Igual de importante es la elección correcta de los alimentos, ya que esto ayuda al cuerpo a sentirse sano y fuerte. Otra recomendación de la especialista es compartir con amigos y familia, y participar de actividades en comunidad, pues estar conectados con el entorno es tan necesario como la actividad física. ‘Por último, tener un propósito, un ‘Ikigai’, como lo llama la cultura japonesa, contribuye al bienestar y longevidad de las personas’, explica Alcayaga.
Preparar el entorno
Según Carolina Carrera, directora del Centro de Atención Psicológica de la Universidad Andrés Bello, la vejez es una etapa de logros y reencuentros, pero también de pérdidas y ajustes. Por eso, habilitar el espacio acorde con las necesidades reales de esta etapa es clave para mantener hábitos y rutinas sin depender de otros. ‘La autonomía en el caso de las personas mayores es muy importante, tanto en relación con la movilidad y uso del espacio físico, como para la toma de decisiones’, afirma.

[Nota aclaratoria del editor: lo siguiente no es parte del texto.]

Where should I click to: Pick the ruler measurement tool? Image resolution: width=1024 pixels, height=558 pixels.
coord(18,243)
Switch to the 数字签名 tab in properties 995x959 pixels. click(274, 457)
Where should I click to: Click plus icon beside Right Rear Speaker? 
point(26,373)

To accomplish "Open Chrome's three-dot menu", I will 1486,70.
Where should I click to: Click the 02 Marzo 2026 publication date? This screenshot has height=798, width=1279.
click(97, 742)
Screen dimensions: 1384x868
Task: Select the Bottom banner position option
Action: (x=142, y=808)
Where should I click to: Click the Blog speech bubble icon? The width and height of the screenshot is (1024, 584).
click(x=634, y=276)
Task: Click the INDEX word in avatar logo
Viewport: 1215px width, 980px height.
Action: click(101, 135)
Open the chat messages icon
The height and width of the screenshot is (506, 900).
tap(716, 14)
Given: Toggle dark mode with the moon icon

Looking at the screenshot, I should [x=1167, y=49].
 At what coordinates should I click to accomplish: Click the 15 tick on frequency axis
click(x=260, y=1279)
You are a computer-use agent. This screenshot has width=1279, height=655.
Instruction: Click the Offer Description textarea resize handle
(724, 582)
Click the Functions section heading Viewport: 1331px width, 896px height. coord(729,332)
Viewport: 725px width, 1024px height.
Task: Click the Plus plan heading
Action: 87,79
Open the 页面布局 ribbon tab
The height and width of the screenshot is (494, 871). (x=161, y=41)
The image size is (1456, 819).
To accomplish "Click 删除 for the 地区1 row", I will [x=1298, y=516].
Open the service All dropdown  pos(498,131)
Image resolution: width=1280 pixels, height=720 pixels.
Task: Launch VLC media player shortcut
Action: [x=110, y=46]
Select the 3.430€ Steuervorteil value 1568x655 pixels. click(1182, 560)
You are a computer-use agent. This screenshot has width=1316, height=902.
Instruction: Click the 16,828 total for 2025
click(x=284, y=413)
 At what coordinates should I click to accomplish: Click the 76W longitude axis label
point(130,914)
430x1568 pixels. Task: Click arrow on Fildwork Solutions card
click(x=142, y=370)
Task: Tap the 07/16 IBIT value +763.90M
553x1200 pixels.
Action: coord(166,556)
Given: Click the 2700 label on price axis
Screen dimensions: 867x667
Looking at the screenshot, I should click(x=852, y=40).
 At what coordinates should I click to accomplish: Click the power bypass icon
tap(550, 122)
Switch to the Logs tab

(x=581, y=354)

¿Están los hogares preparados físicamente para una vida más larga? Según la Organización Mundial de la Salud (OMS), la falta de adaptaciones en el hogar es uno de los principales factores de riesgo de caídas. ‘Evitar una caída no es un detalle: para una persona mayor, un accidente así puede significar una larga inmovilización y la aparición de otros riesgos asociados a la vejez’, comenta Pablo Hormazábal, académico de Arquitectura del Campus Creativo de la Universidad Andrés Bello (UNAB).
Contrario a lo que muchos creen, no siempre se requiere una remodelación completa para lograr un hogar más seguro. De hecho, algunas intervenciones no implican un alto costo y pueden hacerse rápidamente, como el reordenamiento de mobiliario para facilitar la circulación y reducir obstáculos, tal como plantea el profesor de la UNAB.
Asimismo, la arquitecta Daniela Müller, de vasta experiencia en la remodelación de casas, departamentos y oficinas, recomienda poner barras de seguridad en la ducha. ‘Generalmente, son dos barras, una por el costado y una a lo largo de la ducha. También se ocupan unos banquitos para que se puedan sentar cuando se están duchando’, señala.
Menos riesgos
Junto con lo anterior, la líder de Müller Proyectos aconseja elegir pisos de porcelanato o cerámicos que tengan textura. ‘El antideslizante ayuda a evitar caídas cuando se moja el piso’ , indica.
En cuanto a la ventilación, la arquitecta propone que los baños tengan ventana, porque con el vapor del agua podría aumentar el riesgo de sufrir un desmayo. ‘Siempre tiene que haber una ventana que se abra o un extractor para generar una buena circulación de aire’, afirma.
La iluminación también es importante, porque la gente de la llamada ‘tercera edad’ suele tener más problemas a la vista. ‘Se recomienda que los baños tengan una luz general y también luces adicionales sobre el tocador, pueden ser también luces LED en los muebles. Igualmente, se pueden incorporar sensores de movimiento en puntos estratégicos, como la entrada al hogar’, concluye Daniela Müller.